##### RECORDS FOR THIS TASK #####

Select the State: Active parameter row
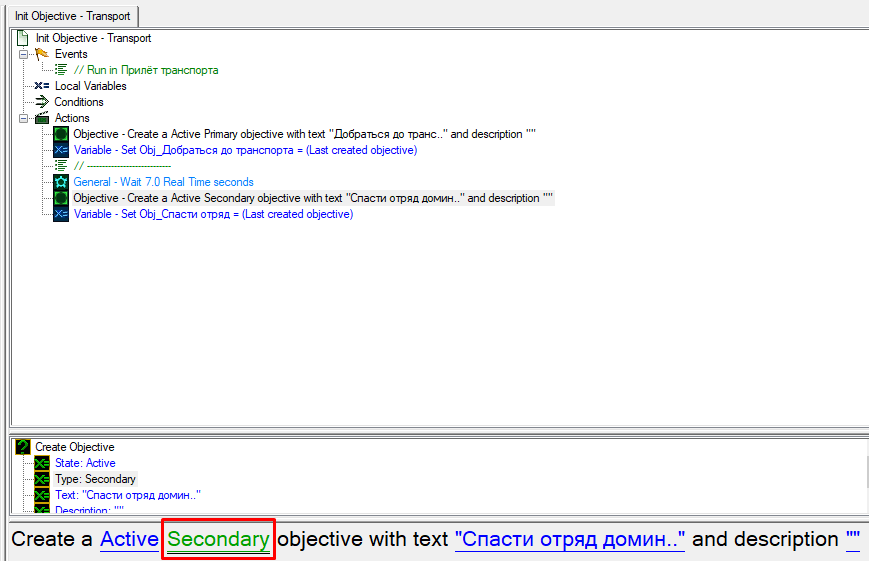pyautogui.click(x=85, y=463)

#####
##### RECORDS FOR THIS TASK #####

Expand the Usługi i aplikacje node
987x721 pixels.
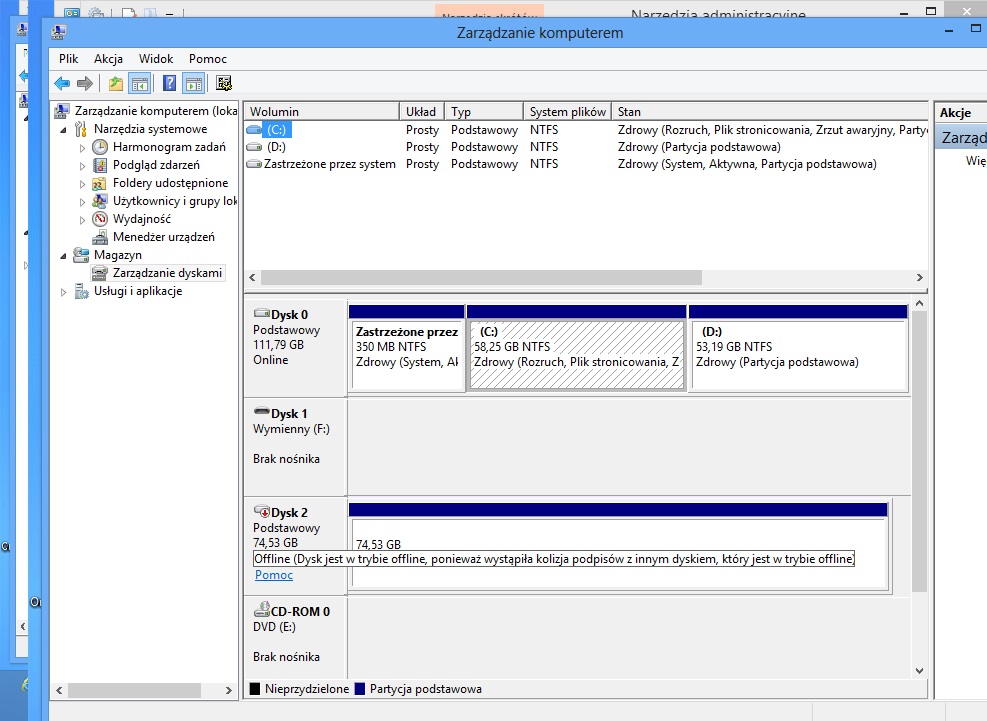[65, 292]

#####

EXERCISE OBJECTIVE: Locate every line in the records that contains the word "parameter" and copy each one.

RESULT:
Select the State: Active parameter row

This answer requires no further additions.